§ What to do
Turn every line of the entries below into a numbered list, leaving out blank lines and the pictures.
# # # # # # #
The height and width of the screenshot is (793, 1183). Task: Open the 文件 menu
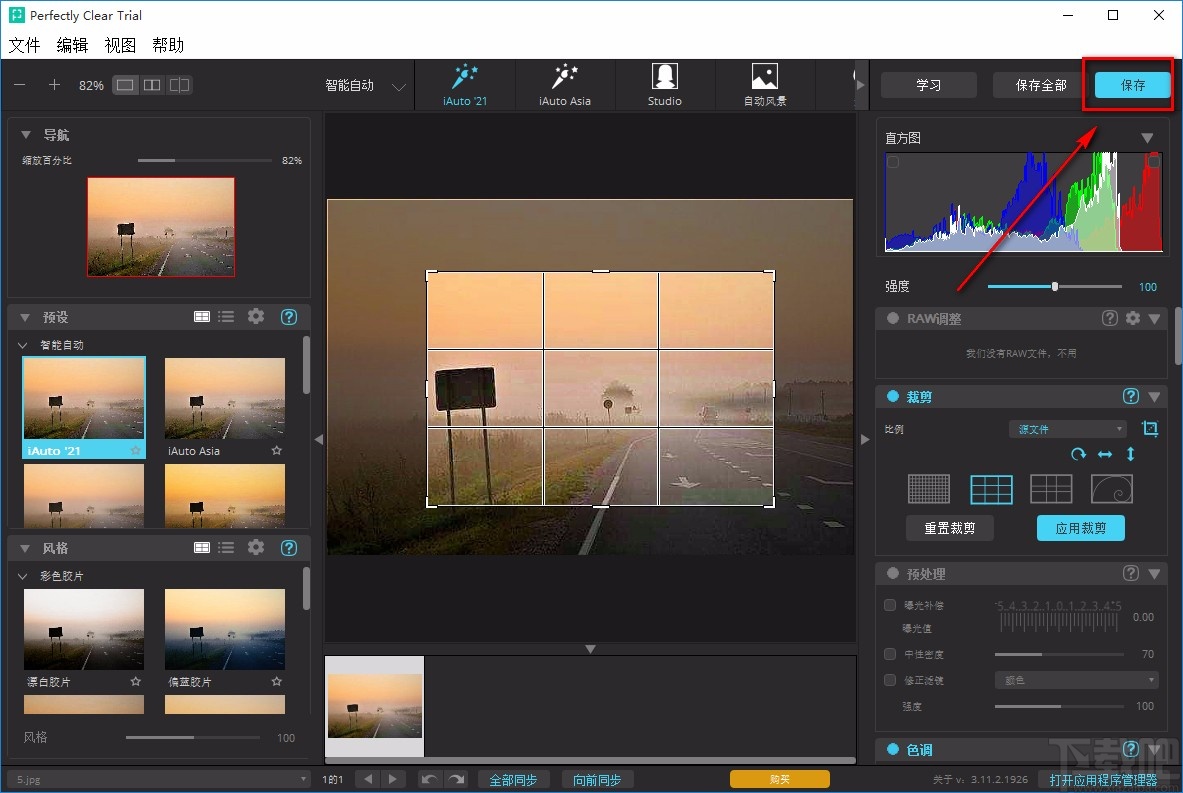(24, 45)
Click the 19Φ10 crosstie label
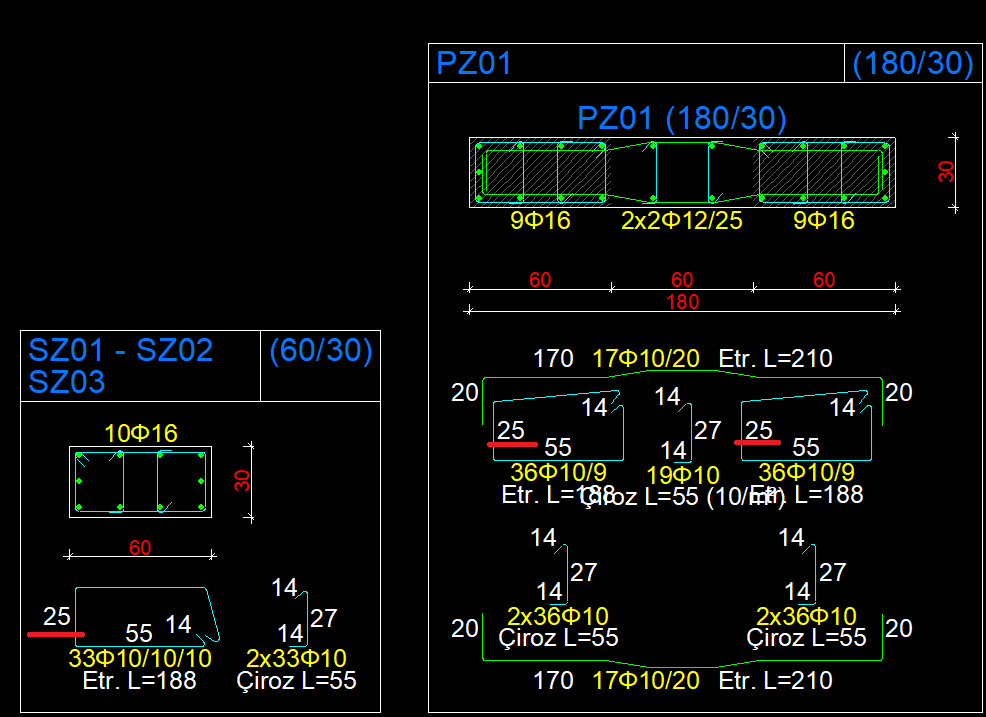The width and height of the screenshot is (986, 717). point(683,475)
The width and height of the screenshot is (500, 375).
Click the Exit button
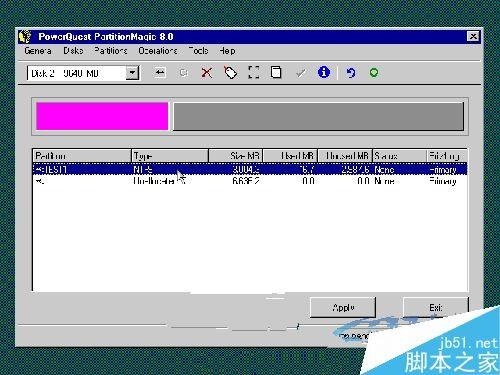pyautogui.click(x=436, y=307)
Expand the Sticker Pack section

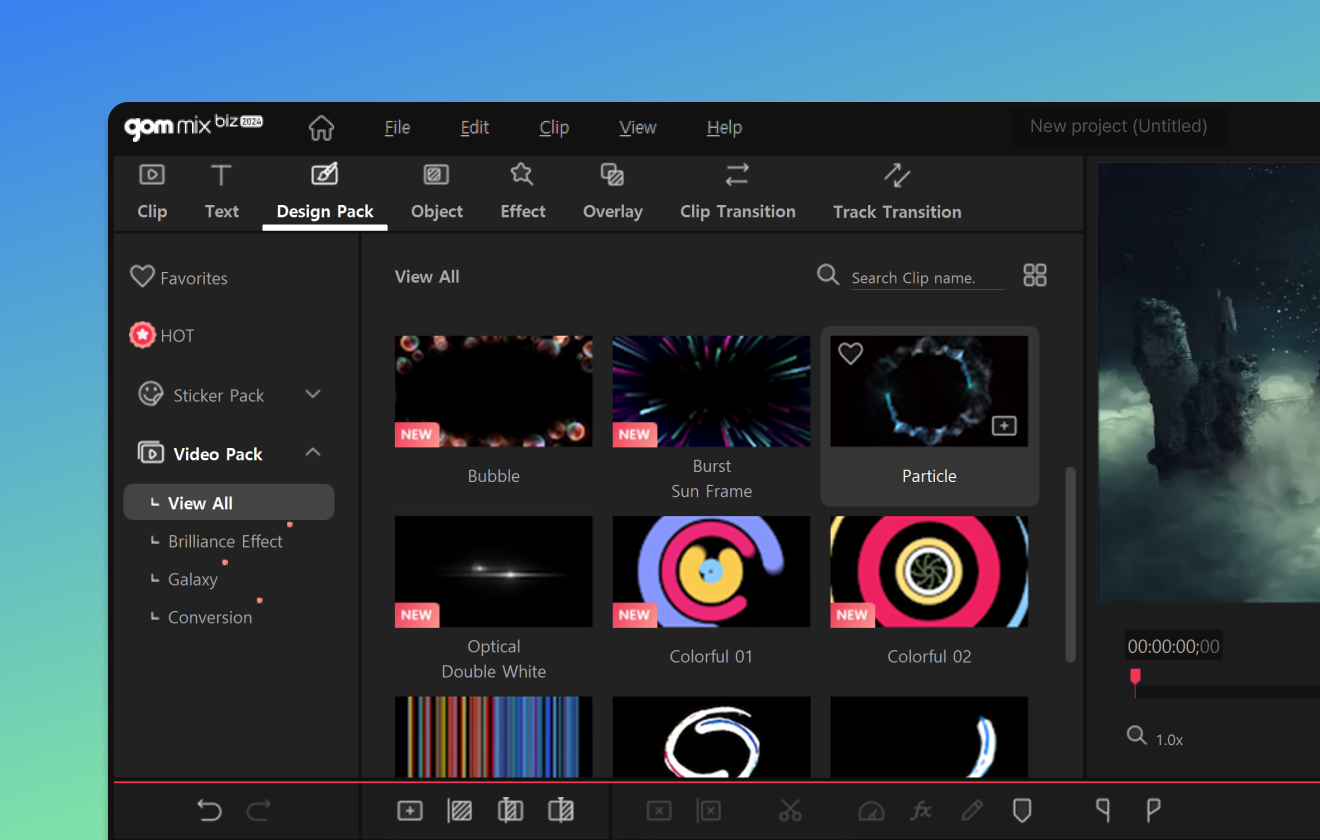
# # # # # # #
§ In response
1. The height and width of the screenshot is (793, 1183). Task: Open the 文件 menu
2. (24, 45)
3. Click the 19Φ10 crosstie label
4. The width and height of the screenshot is (986, 717). point(683,475)
5. The width and height of the screenshot is (500, 375).
6. Click the Exit button
7. pyautogui.click(x=436, y=307)
8. Expand the Sticker Pack section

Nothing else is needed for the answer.